>> begin
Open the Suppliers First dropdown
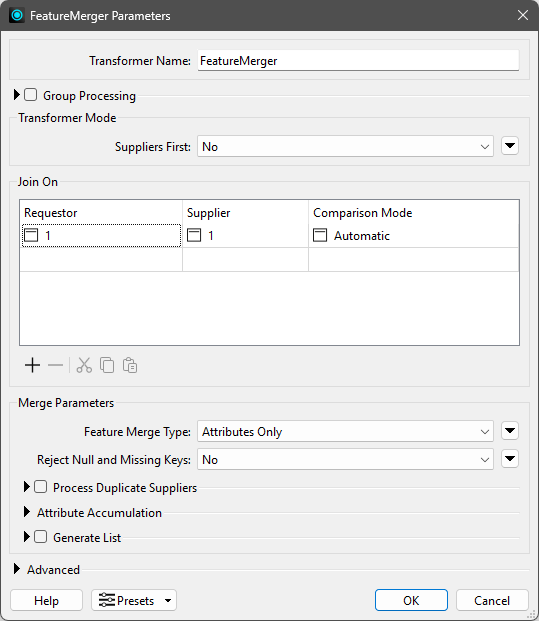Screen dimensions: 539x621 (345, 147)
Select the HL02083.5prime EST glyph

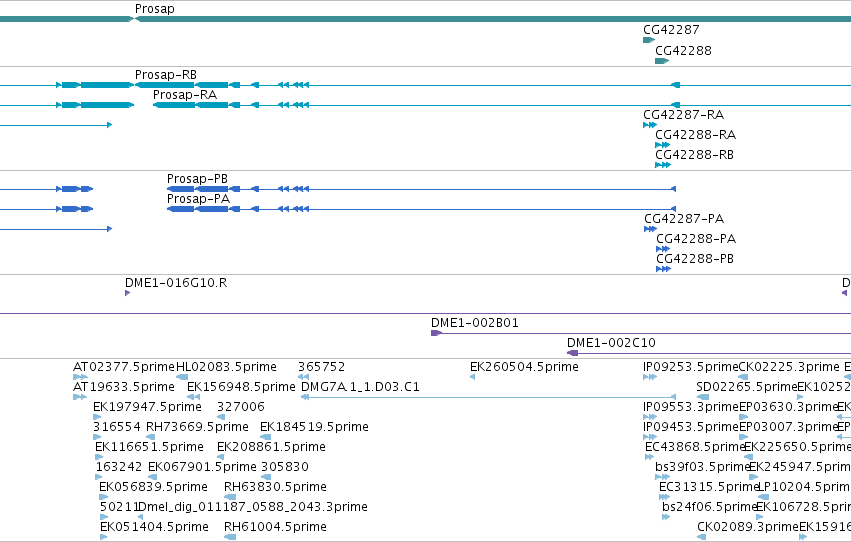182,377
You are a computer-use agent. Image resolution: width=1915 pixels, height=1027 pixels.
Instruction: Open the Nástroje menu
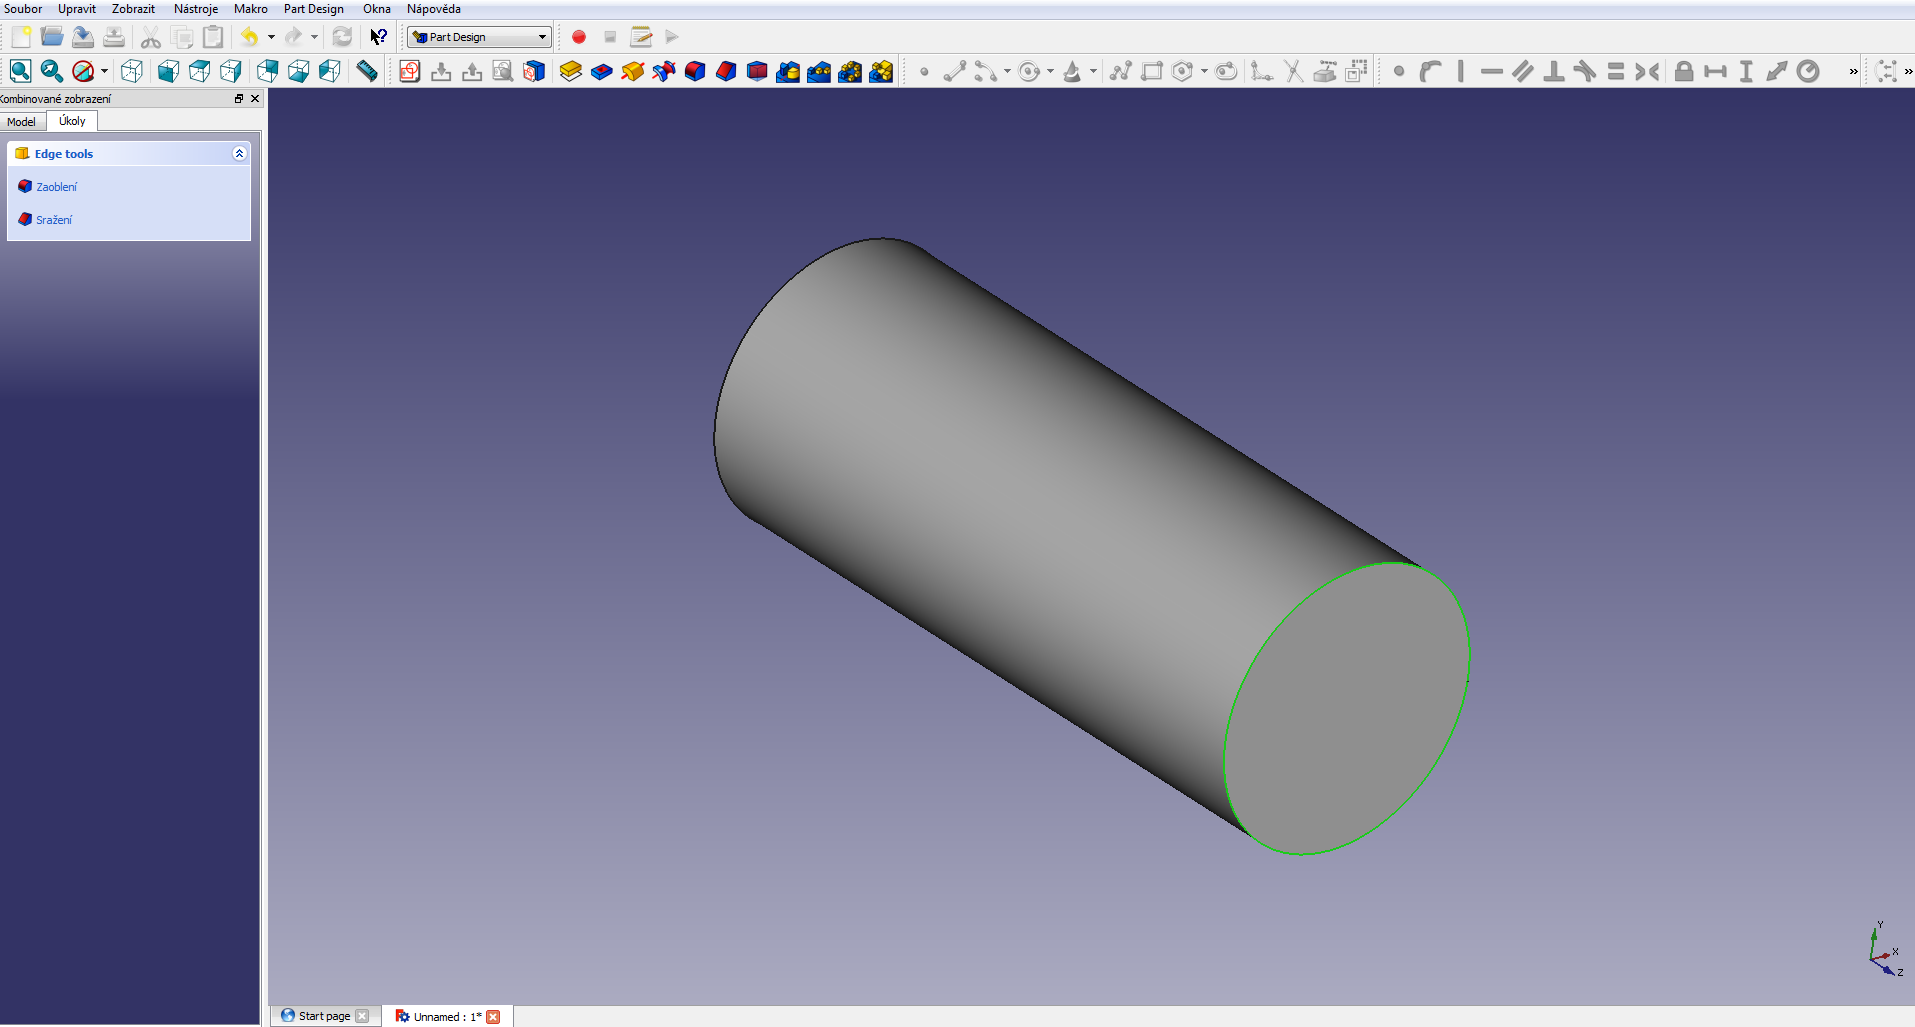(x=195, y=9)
>> end
>> begin
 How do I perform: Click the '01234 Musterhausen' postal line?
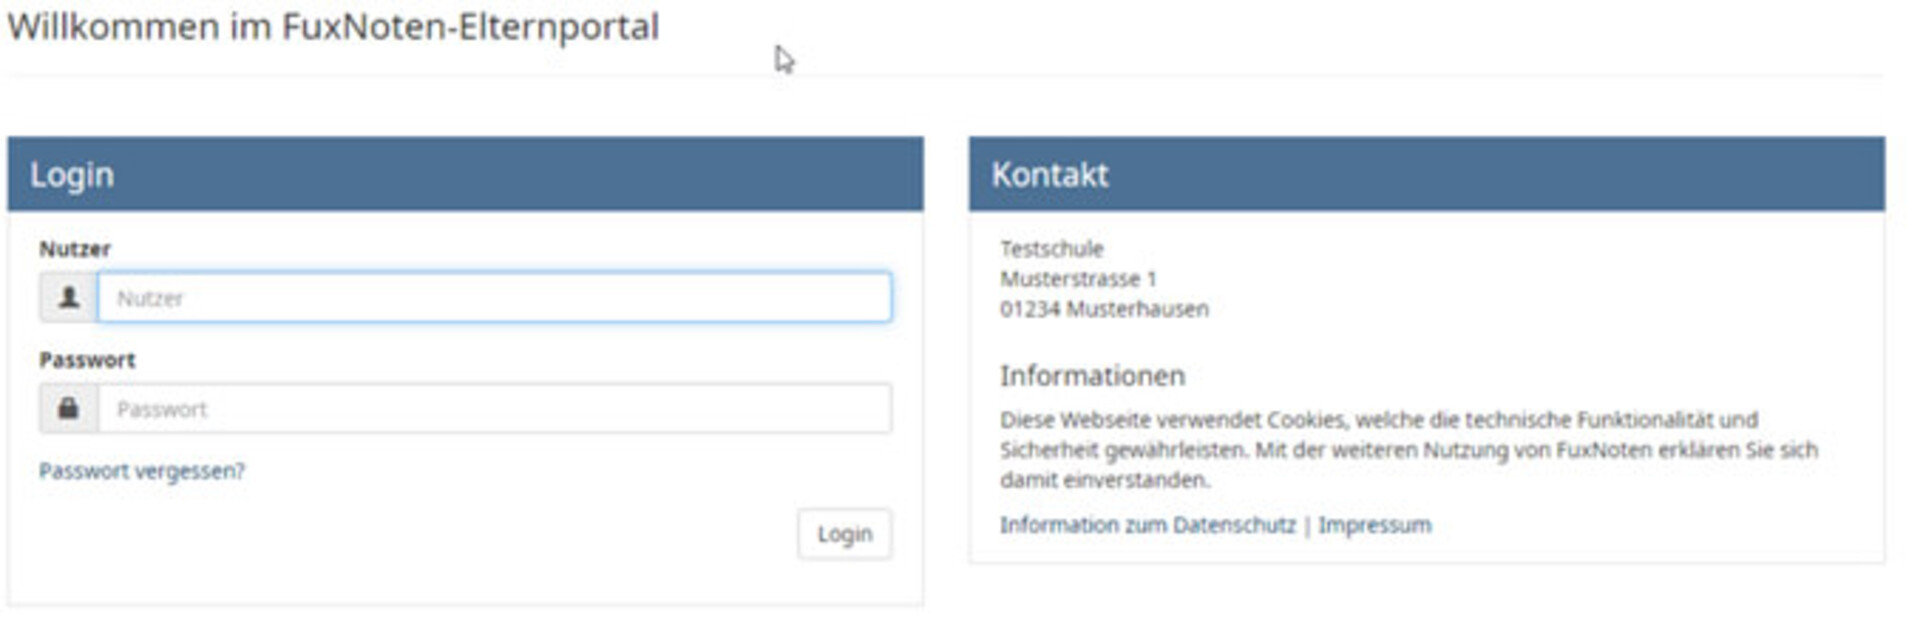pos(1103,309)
>> end
- _What you will do_
Rewrite the records from the line with "You are a computer-use" up to and including the line with "(x=195, y=9)" as a two-column CSV with the headers instruction and location, one row per record. Put the record's text and its answer each in one quoted field with line breaks replaced by spaces, and leave the pictures out.

- _Right answer_
instruction,location
"You are a computer-use agent. Image resolution: width=1915 pixels, height=1027 pixels. Instruction: Open the Nástroje menu","(x=195, y=9)"